### Your goal
From the line that includes "You are a computer-use agent." to the last line of the records that follow, copy every line exactly and nothing more, omitting pictures.
━━━ The data
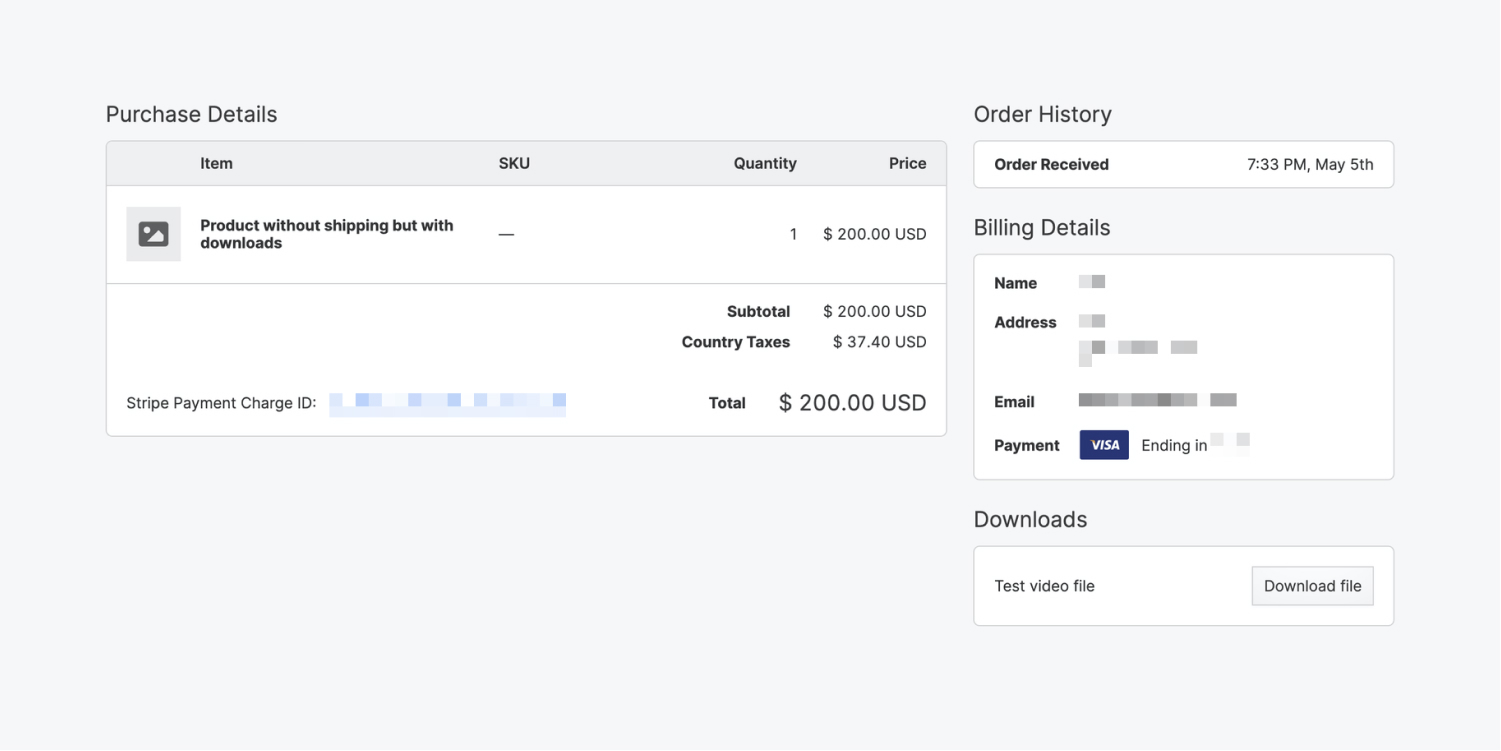
Task: Click the "Ending in" payment text
Action: tap(1174, 446)
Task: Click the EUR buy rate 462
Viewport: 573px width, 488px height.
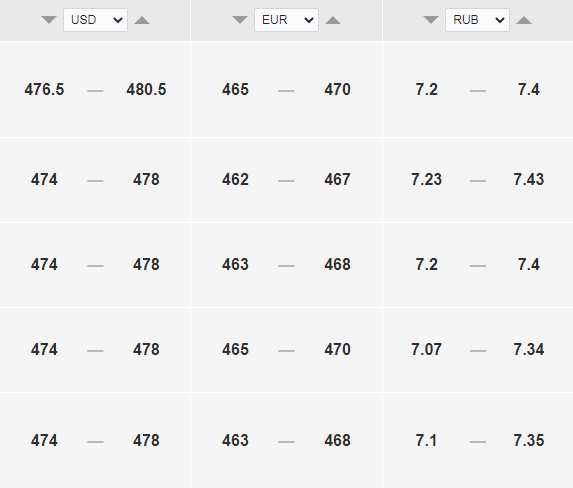Action: (x=235, y=179)
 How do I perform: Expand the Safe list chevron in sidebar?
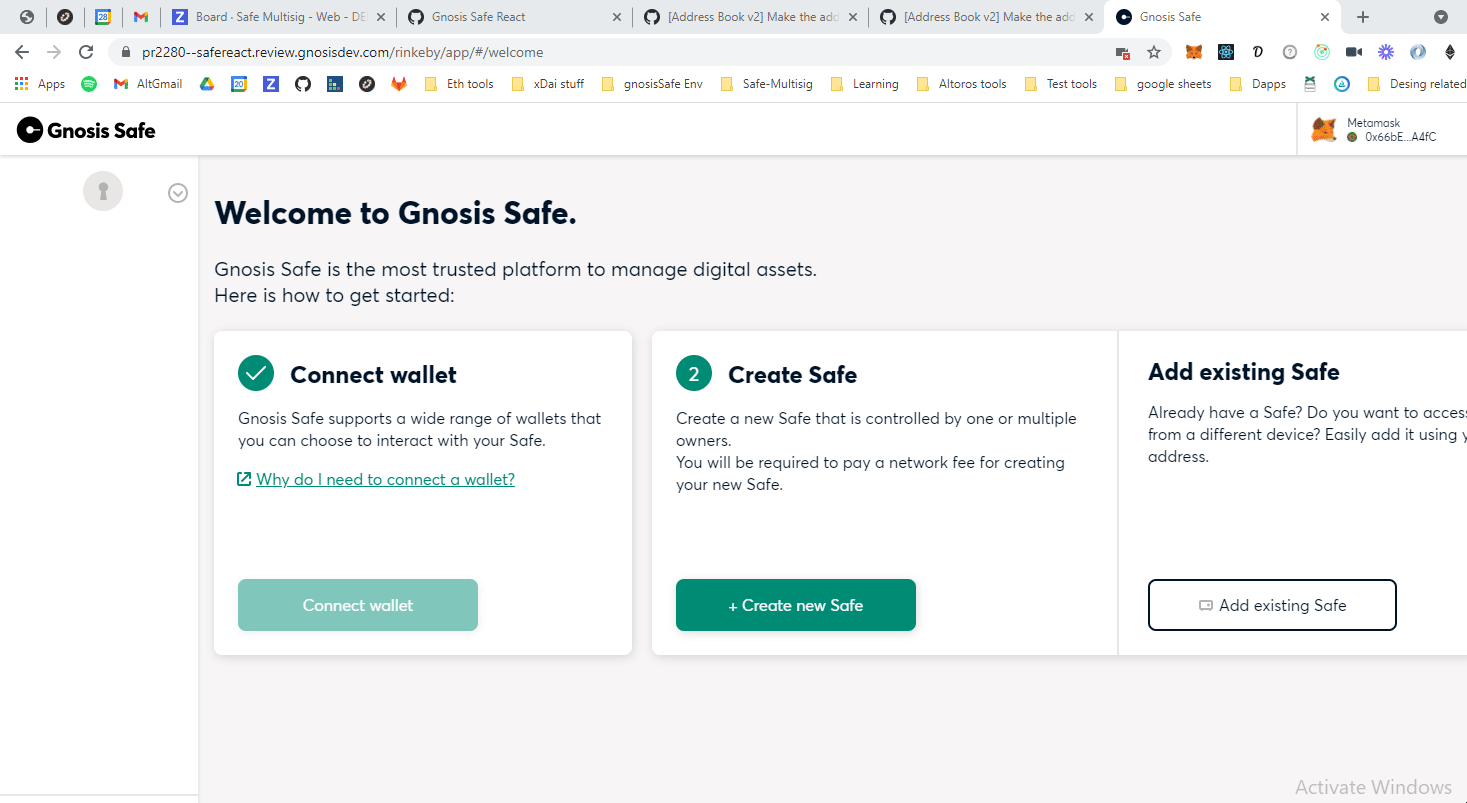(178, 193)
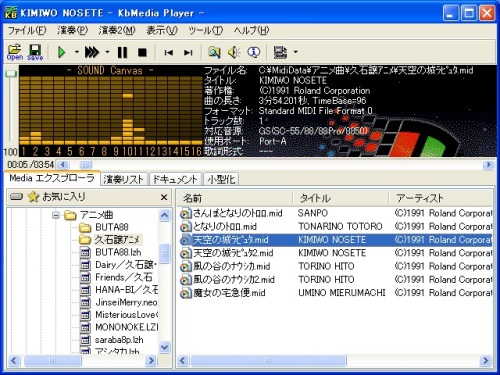The height and width of the screenshot is (375, 500).
Task: Click the Open file toolbar icon
Action: click(x=15, y=52)
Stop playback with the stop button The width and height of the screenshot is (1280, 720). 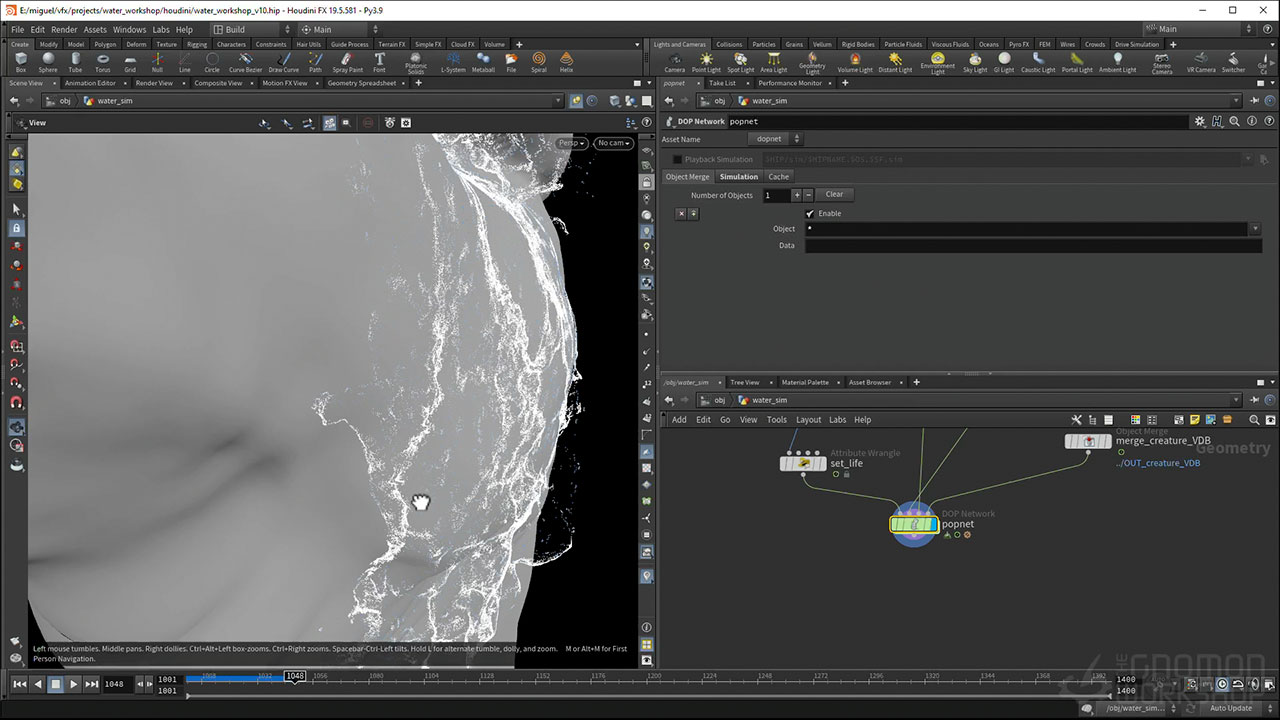[56, 684]
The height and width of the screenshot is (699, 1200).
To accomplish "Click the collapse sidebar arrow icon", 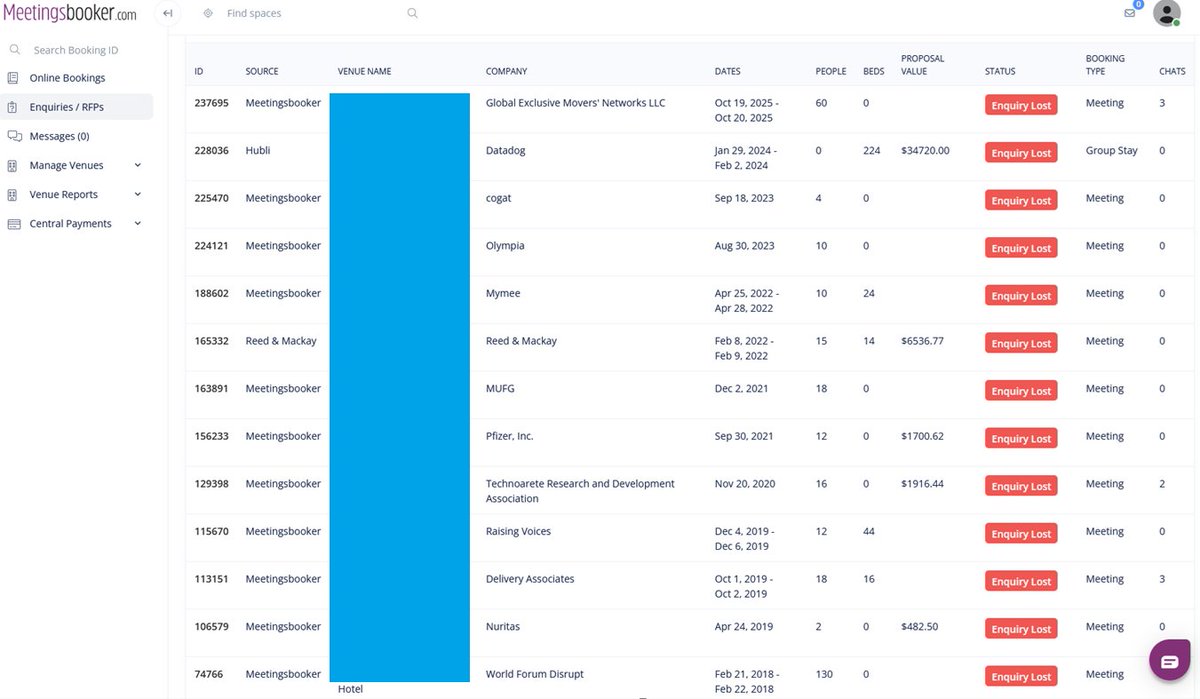I will click(167, 13).
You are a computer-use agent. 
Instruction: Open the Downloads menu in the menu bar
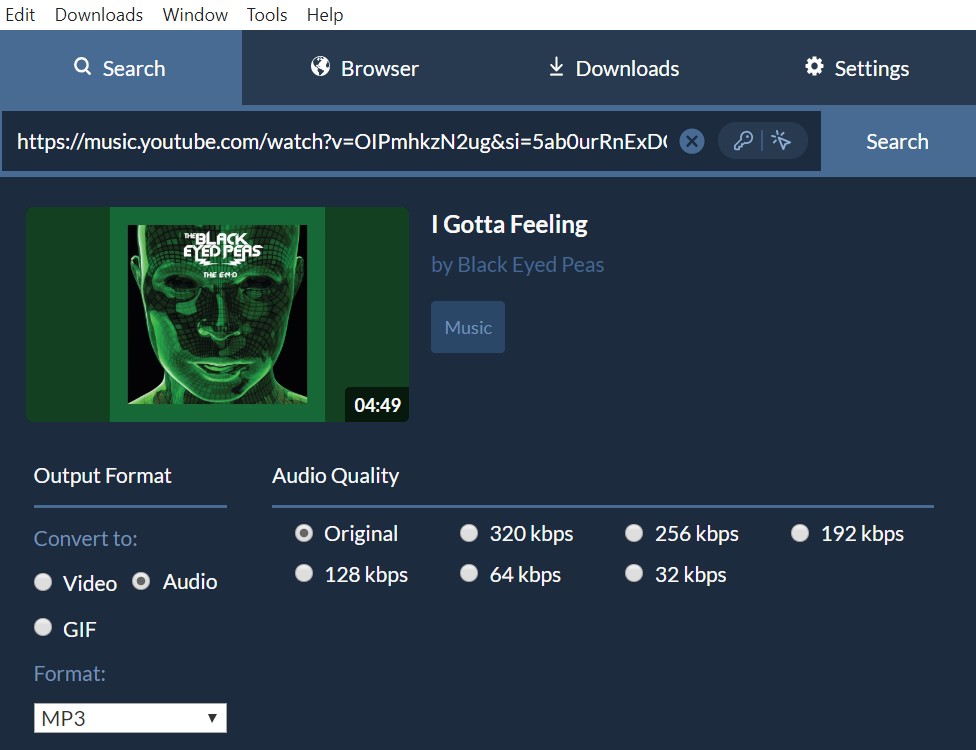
━━━━━━
### Result below
You are a computer-use agent. 
Instruction: Open the Downloads menu in the menu bar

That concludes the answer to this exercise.